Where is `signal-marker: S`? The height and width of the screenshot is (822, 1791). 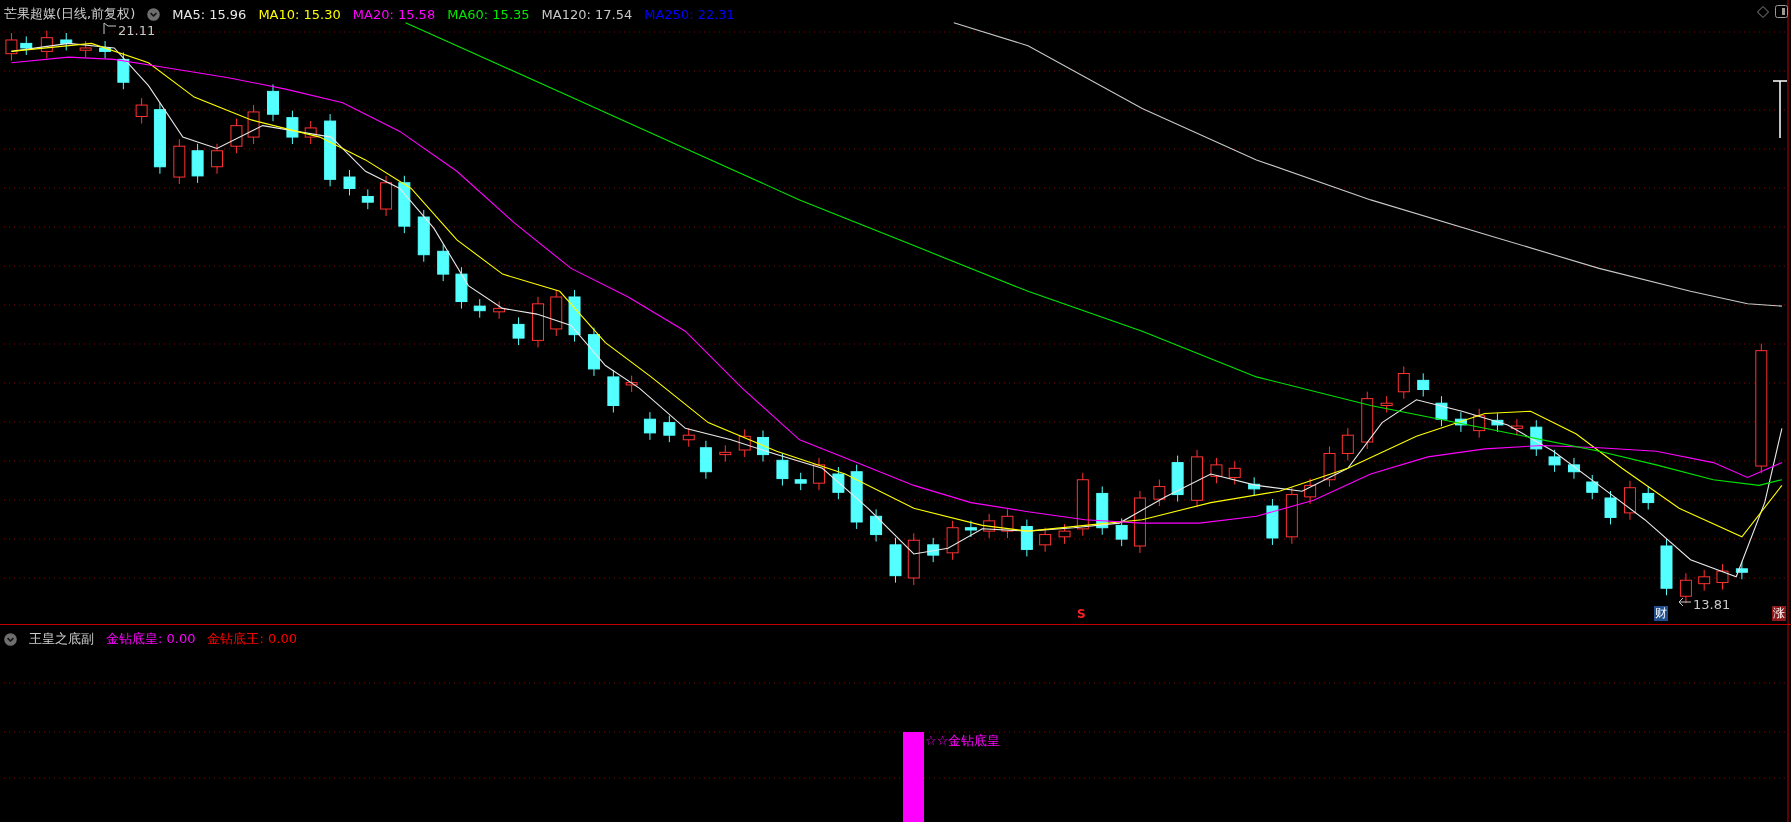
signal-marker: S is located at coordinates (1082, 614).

════════

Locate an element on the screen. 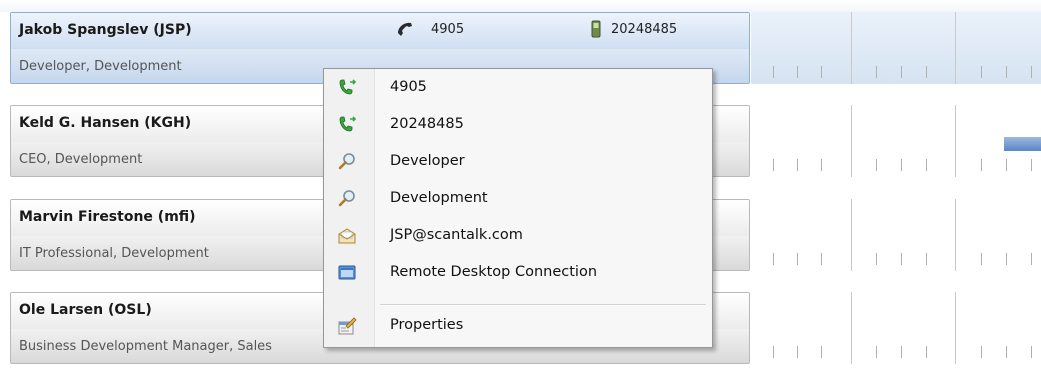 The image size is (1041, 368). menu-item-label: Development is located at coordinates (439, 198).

════════

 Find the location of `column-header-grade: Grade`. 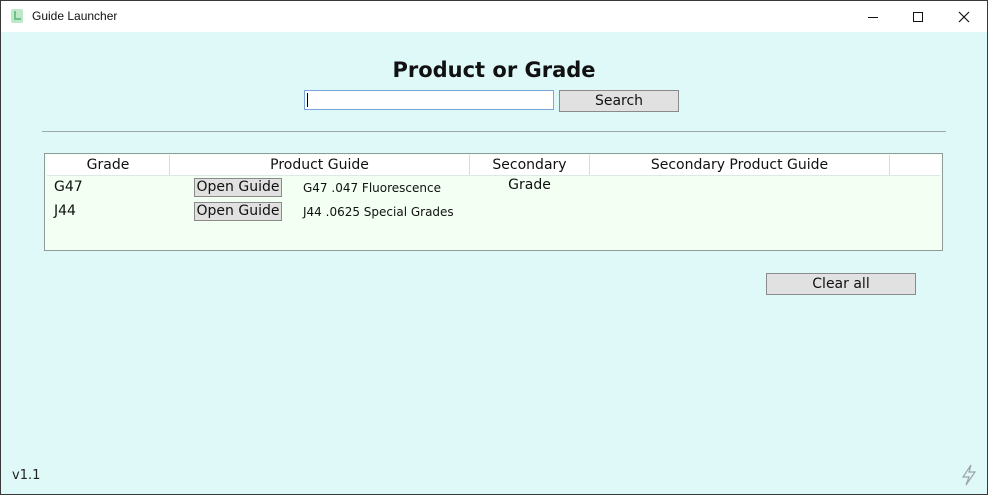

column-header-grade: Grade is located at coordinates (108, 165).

════════

WHAT TO PRODUCE
Convert the stretch from the line that contains "is (822, 1791)." through the line that contains "signal-marker: S is" into a numbered list, omitting blank lines and pictures.

ANSWER SECTION
1. Where is `signal-marker: S`? The height and width of the screenshot is (822, 1791). 
2. signal-marker: S is located at coordinates (1082, 614).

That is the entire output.